[Provided data — start]

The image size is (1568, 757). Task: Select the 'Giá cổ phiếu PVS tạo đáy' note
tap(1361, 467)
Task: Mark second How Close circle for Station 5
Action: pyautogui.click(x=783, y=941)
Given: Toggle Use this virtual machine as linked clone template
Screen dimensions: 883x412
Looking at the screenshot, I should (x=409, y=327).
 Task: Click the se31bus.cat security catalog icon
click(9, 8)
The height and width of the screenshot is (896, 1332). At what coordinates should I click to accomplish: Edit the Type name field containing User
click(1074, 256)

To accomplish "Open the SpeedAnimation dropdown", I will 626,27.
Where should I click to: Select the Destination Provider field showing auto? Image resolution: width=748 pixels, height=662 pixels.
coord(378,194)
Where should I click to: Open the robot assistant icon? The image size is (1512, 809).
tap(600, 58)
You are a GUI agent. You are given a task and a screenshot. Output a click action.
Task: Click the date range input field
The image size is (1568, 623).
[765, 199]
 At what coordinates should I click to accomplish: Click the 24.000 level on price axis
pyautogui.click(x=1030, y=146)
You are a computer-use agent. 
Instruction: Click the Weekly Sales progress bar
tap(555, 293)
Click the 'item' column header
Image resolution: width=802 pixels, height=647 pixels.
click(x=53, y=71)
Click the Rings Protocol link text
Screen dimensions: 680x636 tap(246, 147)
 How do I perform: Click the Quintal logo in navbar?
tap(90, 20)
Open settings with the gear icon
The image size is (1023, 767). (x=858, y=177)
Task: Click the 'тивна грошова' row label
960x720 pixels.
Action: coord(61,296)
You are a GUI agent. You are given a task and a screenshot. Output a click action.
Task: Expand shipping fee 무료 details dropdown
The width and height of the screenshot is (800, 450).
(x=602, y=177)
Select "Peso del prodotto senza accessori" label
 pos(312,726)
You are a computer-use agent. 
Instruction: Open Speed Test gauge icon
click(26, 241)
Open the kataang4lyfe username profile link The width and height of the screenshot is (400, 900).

[Provided data — finish]

Your assignment: Set down the material above in full, keeping each line exactly as it is.

Exercise output:
The image size is (1568, 757). Task: Select the 'Giá cổ phiếu PVS tạo đáy' note
tap(1361, 467)
Task: Mark second How Close circle for Station 5
Action: pyautogui.click(x=783, y=941)
Given: Toggle Use this virtual machine as linked clone template
Screen dimensions: 883x412
Looking at the screenshot, I should (x=409, y=327).
 Task: Click the se31bus.cat security catalog icon
click(9, 8)
The height and width of the screenshot is (896, 1332). At what coordinates should I click to accomplish: Edit the Type name field containing User
click(1074, 256)

To accomplish "Open the SpeedAnimation dropdown", I will 626,27.
Where should I click to: Select the Destination Provider field showing auto? Image resolution: width=748 pixels, height=662 pixels.
coord(378,194)
Where should I click to: Open the robot assistant icon? The image size is (1512, 809).
tap(600, 58)
You are a GUI agent. You are given a task and a screenshot. Output a click action.
Task: Click the date range input field
The image size is (1568, 623).
[765, 199]
 At what coordinates should I click to accomplish: Click the 24.000 level on price axis
pyautogui.click(x=1030, y=146)
You are a computer-use agent. 
Instruction: Click the Weekly Sales progress bar
tap(555, 293)
Click the 'item' column header
Image resolution: width=802 pixels, height=647 pixels.
click(x=53, y=71)
Click the Rings Protocol link text
Screen dimensions: 680x636 tap(246, 147)
 How do I perform: Click the Quintal logo in navbar?
tap(90, 20)
Open settings with the gear icon
The image size is (1023, 767). (x=858, y=177)
Task: Click the 'тивна грошова' row label
960x720 pixels.
Action: coord(61,296)
You are a GUI agent. You are given a task and a screenshot. Output a click action.
Task: Expand shipping fee 무료 details dropdown
The width and height of the screenshot is (800, 450).
(x=602, y=177)
Select "Peso del prodotto senza accessori" label
 pos(312,726)
You are a computer-use agent. 
Instruction: Open Speed Test gauge icon
click(26, 241)
Open the kataang4lyfe username profile link The width and height of the screenshot is (400, 900).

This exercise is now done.